0

El giro de la UE en Afganistán

Se está acabando el tiempo para tener éxito en Afganistán. La cumbre de la OTAN que se llevará a cabo en Riga el 28 y 29 de noviembre puede ser la última oportunidad de sacar al país del despeñadero.

En octubre, la OTAN asumió la responsabilidad de proporcionar seguridad a toda la población de Afganistán. Si bien cerca de 8.000 de los 20.000 soldados estadounidenses desplegados en este país operan de manera independiente, el resto se ha unido a la iniciativa militar más ambiciosa en la historia de la OTAN, la Fuerza Internacional de Asistencia a la Seguridad (ISAF).

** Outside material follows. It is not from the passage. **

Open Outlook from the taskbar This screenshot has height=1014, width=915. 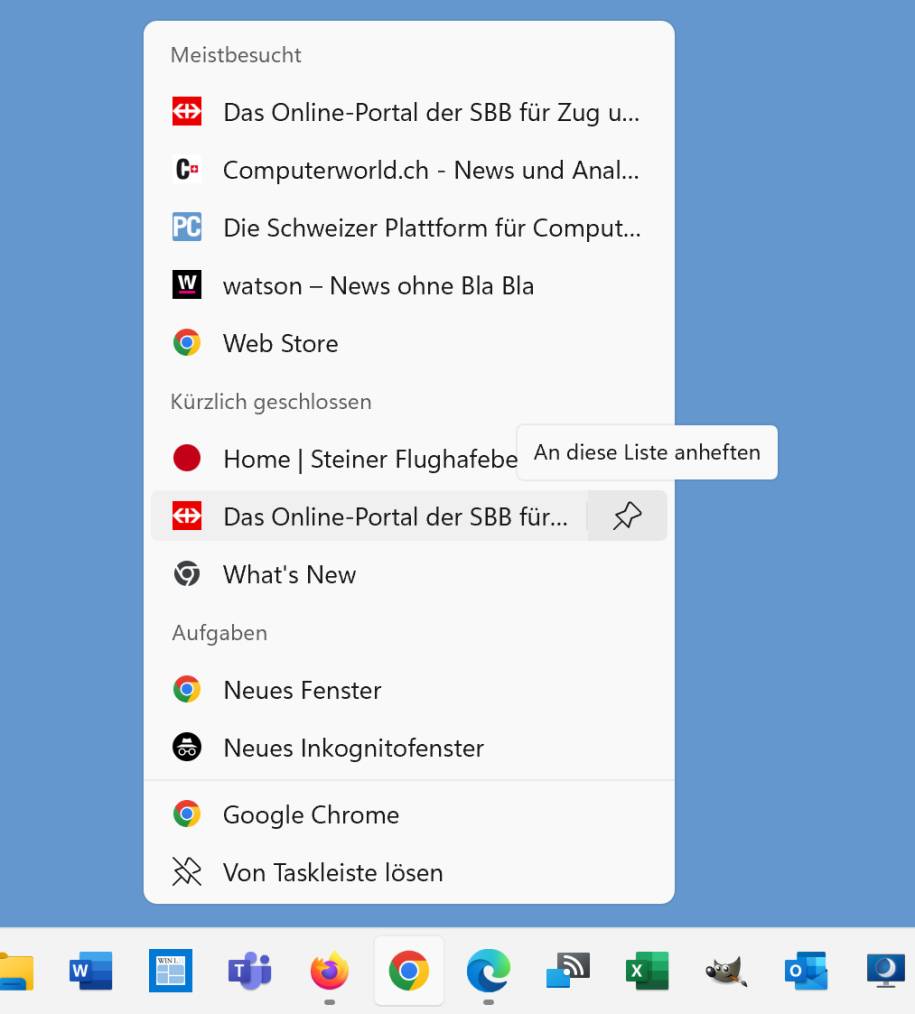tap(806, 970)
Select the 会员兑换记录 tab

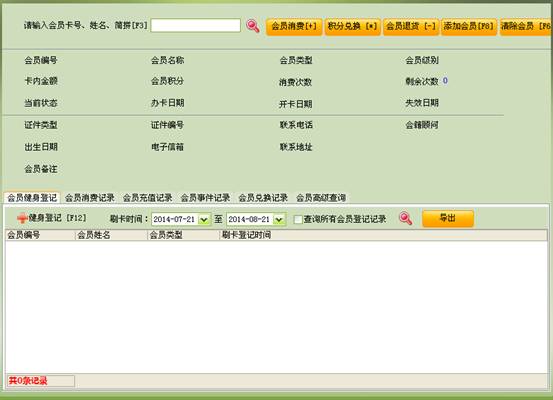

Cada uno de los 26 aliados de la OTAN posee tropas en Afganistán, así como 11 otros países. Algunos, como Macedonia y Finlandia, pertenecen a la Asociación para la Paz, una iniciativa de la Alianza. Otros, como Australia y Corea del Sur, vienen de más lejos. Soldados de diferentes países se desempeñan casi como una sola unidad con objetivos comunes, métodos similares, equipos compatibles y habilidades complementarias. Medio siglo de colaboración, más una década de adaptación a las nuevas amenazas y exigencias, están rindiendo sus frutos.

La mala noticia es que no son suficientes los 40.000 soldados extranjeros desplegados en Afganistán. Unas cuantas provincias afganas, como las que se encuentran en la frontera con Pakistán y sus refugios talibanes, tienen poca o ninguna presencia de la ISAF y carecen de Equipos de Reconstrucción Provincial.